Karşılıksız çek keşide etme suçunda sanık M... İ.... hakkında D.Bakır (). Asliye Ceza Mahkemsi'nce yapılan yargılama sonucu 23.02.2004 tarihinde 2001/849 Esas ve 2004/180 karar sayı ile kurulan mahkumiyet hükmünün sanık tarafından temyiz edilmesi üzerine, dava dosyasının Yargıtay Cumhuriyet Başsavcılığı'nın bozma isteyen tebliğnamesi ile 07.03.2006 tarihinde Dairemize gönderildiği anlaşıldı. Dosya incelendi.
Gereği Görüşülüp Düşünüldü:
1- 3167 sayılı kanuna 4814 sayılı kanun ile eklenen 16/b maddesinin 4. Fıkrası uyarınca CMUK 225. maddesinin uyarısını taşıyan davetiyenin sanığın bulunduğu yer mahkemesine yazılacak 'istinabe talebi' üzerine bu mahkeme tarafından düzenlenip tebliğe çıkarılması gerekirken; yargı çevresi dışında bulunan sanığa, doğrudan davetiye tebliğinin usulsüz olduğu gözetilmeden hüküm kurulmak suretiyle savunma hakkının kısıtlanması,
2-Kabule göre de;
a) Sanık hakkında suça konu 30.04.2001 keşide tarihli 81691 seri numaralı çek hakkında hüküm kurulurken, hükmün esasını oluşturan kısa karar da doğru olarak çek bedeli kadar para cezasına hükmedildiği halde, gerekçeli karar da çek bedeli olan denilmesinden sonra 280.000.000 TL ağır para cezası yerine, 10.414.380.000 TL ağır para cezasına hükmedilmesi,

b) Hükmün esasını oluşturan kısa kararda 300.000.000 TL vekalet ücretine hükmedilmesine karşın, gerekçeli kararda 200.000.000 TL vekalet ücretine hükmedilmesi,

c) Hüküm tarihinde yürülükte bulunan Avukatlık Asgari Ücret tarifesinin 13. maddesi uyarınca, tarifeye göre belirlenecek vekalet ücretinin hükmolunan para cezasını geçemeyeceği gözetilmeden, yazılı şekilde karar verilmesi,

d) 1136 sayılı Avukatlık Kanunu'nun 4667 sayılı kanunun 77.maddesi ile değişik 164/son maddesi yanlış yorumlanarak, avukatlık ücretinin katılan yerine davanın tarafı olmayan "katılan vekili" lehine hükmedilmesi,

Yasaya aykırı, sanığın temyiz itirazları bu nedenle yerinde olduğundan hükmün istek gibi BOZULMASINA, 03.03.2008 tarihinde oybirliğiyle karar verildi.

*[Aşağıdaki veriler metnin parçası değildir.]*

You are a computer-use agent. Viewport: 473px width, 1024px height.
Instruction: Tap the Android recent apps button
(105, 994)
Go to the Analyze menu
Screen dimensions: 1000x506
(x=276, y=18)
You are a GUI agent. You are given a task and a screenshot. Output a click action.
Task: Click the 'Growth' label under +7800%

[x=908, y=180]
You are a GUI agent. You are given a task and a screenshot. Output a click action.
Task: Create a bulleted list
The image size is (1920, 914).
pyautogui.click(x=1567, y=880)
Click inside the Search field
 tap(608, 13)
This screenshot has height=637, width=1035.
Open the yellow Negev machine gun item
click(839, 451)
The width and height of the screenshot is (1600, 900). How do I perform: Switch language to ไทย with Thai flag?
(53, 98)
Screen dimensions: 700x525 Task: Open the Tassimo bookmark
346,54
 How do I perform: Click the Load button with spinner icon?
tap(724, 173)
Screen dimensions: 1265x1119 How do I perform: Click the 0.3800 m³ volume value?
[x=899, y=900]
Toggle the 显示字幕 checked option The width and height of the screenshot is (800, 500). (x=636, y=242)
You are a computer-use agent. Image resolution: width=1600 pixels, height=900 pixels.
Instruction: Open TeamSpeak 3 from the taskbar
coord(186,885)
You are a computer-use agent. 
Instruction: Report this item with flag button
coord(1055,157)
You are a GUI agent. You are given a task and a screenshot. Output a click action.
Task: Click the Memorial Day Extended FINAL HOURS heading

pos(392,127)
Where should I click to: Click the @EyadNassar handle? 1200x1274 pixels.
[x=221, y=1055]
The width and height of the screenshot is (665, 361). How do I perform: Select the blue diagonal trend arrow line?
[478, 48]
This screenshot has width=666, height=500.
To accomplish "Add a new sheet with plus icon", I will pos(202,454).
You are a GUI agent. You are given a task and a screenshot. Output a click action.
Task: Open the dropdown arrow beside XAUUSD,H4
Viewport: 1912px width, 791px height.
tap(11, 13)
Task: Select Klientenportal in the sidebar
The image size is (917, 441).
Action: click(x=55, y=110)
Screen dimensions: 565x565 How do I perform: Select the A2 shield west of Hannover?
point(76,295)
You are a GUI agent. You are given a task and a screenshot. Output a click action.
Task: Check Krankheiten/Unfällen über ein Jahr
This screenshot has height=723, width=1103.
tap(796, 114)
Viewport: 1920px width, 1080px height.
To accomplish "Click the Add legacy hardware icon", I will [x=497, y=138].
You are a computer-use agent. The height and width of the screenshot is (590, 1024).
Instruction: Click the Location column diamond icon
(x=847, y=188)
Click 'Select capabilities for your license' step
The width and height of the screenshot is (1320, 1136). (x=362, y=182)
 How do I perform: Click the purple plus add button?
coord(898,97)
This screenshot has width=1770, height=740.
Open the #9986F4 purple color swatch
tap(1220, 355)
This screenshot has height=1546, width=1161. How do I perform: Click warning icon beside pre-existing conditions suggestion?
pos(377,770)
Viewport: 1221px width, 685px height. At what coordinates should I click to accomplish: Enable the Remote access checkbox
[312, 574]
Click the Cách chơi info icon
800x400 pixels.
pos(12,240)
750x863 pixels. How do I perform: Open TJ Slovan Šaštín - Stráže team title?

===================================================================

DAVETİYENİN NEREYE GÖNDERİLECEĞİ

Daire:10
Tarih:2008
Esas No:2007/6711
Karar No:2008/16830
Kaynak:MAHKEME DOSYASI
İlgili Maddeler:CMK 195, TEBLİGAT KANUNU 35.
İlgili Kavramlar:UYARILI DAVETİYENİN NEREYE GÖNDERİLECEĞİ

Karşılıksız çek keşide etmek suçundan sanık Cengaver …. …… hakkında ANTALYA1.Asliye Ceza Mahkemesi’nce yapılan yargılama sonucu, 15.06.2005 tarihinde 2004/106 esas ve 2005/368 karar sayı ile kurulan mahkumiyet hükmünün sanık müdafii tarafından temyiz edilmesi üzerine, aynı Mahkemenin temyiz talebinin süre yönünden reddine ilişkin 29.01.2007 tarih ve 2004106 esas ve 2005/368 karar sayılı ek kararının da sanık müdafii tarafından temyiz edildiği, dava dosyasının Yargıtay Cumhuriyet Başsavcılığı’nın bozma isteyen tebliğnamesi ile Dairemize gönderildiği anlaşıldı. Dosya incelendi.
GEREĞİ GÖRÜŞÜLÜP DÜŞÜNÜLDÜ:
Gerekçeli kararın 7201 sayılı Kanun’un 35.maddesine göre tebliği usulsüz olup, temyiz isteğinin öğrenme üzerine ve süresinde olduğu kabul edildiğinden; temyiz talebinin reddine ilişkin karar kaldırılarak yapılan incelemede:
1- Sanık için CMUK’nın 225. (CMK’nın 195.) maddesi gereğince düzenlenecek uyarılı davetiyenin; öncelikle bilinen son adresine (sanığın Mahkemeye bildirdiği veya daha önce kendisine geçerli bir tebligat yapılmış olan ya da Tebligat Kanunu’nun 35/son maddesinde sayılan kurum ve kuruluşlara sanık tarafından bildirilmiş bulunan adrese) gönderilmesi; tebligat memurunca, sanığın adresini değiştirmesi ve yeni adresinin belirlenememesi nedeniyle davetiyenin tebliği edilemeyerek iade edilmesi durumunda, bu kez Tebligat Kanunu’nun 35.maddesine göre tebliği edilmesi gerektiği gözetilmeden; imza sirkülerinde yazılı olan adrese doğrudan sözü edilen 35. maddeye göre yapılan usulsüz tebligata dayanılarak ve bu nedenle sanığın savunma hakkı kısıtlanarak yazılı biçimde hüküm kurulması,
2- Sanık müdafii temyiz dilekçesinde; sanığın çek hesap sahibi şirketteki müdürlük görevinden istifa edip hisselerini devrederek şirketten ayrıldığını, çekteki keşideci imzasının sanığa ait olmadığını belirtmesi; suça konu çeklerdeki keşideci imzasının sanığın dosya içerisinde bulunan imza sirkülerindeki imzasına benzemeyip, şirket ortaklarından İsmail Yıldız’ın imzasına benzediğinin görülmesi karşısında; suça konu çeklerdeki yazı, rakam ve keşideci imzasının sanığa ait olup olmadığı bilirkişi marifeti ile tesbit ettirildikten sonra, sanığın hukuki durumunun tayin ve takdirinde zorunluluk bulunması,
Bozmayı gerektirmiş, sanık müdafiinin temyiz itirazları bu nedenle yerinde görülmüş olduğundan, hükmün istem gibi BOZULMASINA, 17.11.2008 gününde oybirliğiyle karar verildi.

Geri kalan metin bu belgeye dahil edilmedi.